_INSTRUCTIONS TO FOLLOW_
Write out, word for word, every line from the one containing "You are a computer-use agent. This" through the last line of the records below, both ends included.

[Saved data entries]
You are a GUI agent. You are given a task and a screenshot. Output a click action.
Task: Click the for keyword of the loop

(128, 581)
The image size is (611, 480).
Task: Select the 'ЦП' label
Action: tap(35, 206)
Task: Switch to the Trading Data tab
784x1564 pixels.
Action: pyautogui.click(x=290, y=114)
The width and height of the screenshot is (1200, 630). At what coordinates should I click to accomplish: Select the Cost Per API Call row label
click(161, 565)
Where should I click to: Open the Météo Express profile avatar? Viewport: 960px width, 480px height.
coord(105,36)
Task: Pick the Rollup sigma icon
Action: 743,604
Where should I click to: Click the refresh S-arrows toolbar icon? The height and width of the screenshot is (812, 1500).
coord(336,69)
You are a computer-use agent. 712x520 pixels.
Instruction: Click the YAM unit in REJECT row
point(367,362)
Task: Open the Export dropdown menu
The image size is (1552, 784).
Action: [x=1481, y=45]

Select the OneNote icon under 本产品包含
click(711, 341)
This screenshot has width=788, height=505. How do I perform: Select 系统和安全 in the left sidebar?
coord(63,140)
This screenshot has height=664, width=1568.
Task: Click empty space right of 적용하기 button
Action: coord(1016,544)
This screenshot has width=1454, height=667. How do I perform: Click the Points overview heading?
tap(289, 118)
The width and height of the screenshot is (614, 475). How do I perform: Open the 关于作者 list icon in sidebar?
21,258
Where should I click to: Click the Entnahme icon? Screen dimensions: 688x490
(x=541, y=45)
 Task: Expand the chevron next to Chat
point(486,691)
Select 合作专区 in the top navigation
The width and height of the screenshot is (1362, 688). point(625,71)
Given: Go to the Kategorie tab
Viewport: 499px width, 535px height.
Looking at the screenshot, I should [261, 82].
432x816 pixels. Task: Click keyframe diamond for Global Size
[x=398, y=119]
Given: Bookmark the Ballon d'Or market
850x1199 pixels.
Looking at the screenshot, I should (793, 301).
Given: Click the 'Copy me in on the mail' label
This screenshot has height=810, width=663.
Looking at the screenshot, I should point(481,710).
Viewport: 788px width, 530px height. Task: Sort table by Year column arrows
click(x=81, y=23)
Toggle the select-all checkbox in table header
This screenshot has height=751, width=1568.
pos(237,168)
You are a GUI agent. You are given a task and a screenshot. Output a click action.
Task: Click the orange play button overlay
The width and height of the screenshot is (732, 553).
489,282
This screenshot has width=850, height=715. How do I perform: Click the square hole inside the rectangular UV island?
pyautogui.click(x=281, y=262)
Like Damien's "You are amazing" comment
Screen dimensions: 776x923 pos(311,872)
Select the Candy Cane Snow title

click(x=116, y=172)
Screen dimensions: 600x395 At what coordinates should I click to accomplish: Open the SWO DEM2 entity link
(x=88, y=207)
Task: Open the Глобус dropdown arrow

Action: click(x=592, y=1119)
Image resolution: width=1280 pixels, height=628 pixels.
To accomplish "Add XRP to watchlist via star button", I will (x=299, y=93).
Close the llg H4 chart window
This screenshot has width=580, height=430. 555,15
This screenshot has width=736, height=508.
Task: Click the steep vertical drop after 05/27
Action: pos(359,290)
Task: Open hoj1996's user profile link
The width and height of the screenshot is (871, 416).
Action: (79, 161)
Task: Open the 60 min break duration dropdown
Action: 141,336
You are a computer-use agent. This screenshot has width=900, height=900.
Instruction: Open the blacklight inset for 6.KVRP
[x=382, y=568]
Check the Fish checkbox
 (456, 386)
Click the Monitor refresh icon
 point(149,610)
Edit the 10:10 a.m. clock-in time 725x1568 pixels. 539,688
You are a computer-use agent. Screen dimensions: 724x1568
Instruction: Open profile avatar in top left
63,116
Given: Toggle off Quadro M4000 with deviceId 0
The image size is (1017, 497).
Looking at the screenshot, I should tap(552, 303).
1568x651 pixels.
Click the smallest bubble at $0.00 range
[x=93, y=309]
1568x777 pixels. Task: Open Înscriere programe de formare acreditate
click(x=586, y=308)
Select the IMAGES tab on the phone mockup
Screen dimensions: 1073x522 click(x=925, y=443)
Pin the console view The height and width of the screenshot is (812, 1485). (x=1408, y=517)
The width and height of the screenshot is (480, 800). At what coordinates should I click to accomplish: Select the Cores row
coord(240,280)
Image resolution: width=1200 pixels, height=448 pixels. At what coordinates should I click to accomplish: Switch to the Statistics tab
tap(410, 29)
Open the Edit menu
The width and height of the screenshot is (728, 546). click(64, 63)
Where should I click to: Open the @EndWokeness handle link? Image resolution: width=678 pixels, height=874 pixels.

_WRITTEN SOLUTION_
You are a computer-use agent. This screenshot has width=900, height=900.
Instruction: Open the blacklight inset for 6.KVRP
[x=382, y=568]
Check the Fish checkbox
 (456, 386)
Click the Monitor refresh icon
 point(149,610)
Edit the 10:10 a.m. clock-in time 725x1568 pixels. 539,688
You are a computer-use agent. Screen dimensions: 724x1568
Instruction: Open profile avatar in top left
63,116
Given: Toggle off Quadro M4000 with deviceId 0
The image size is (1017, 497).
Looking at the screenshot, I should tap(552, 303).
1568x651 pixels.
Click the smallest bubble at $0.00 range
[x=93, y=309]
1568x777 pixels. Task: Open Înscriere programe de formare acreditate
click(x=586, y=308)
Select the IMAGES tab on the phone mockup
Screen dimensions: 1073x522 click(x=925, y=443)
Pin the console view The height and width of the screenshot is (812, 1485). (x=1408, y=517)
The width and height of the screenshot is (480, 800). At what coordinates should I click to accomplish: Select the Cores row
coord(240,280)
Image resolution: width=1200 pixels, height=448 pixels. At what coordinates should I click to accomplish: Switch to the Statistics tab
tap(410, 29)
Open the Edit menu
The width and height of the screenshot is (728, 546). click(64, 63)
Where should I click to: Open the @EndWokeness handle link? Image resolution: width=678 pixels, height=874 pixels.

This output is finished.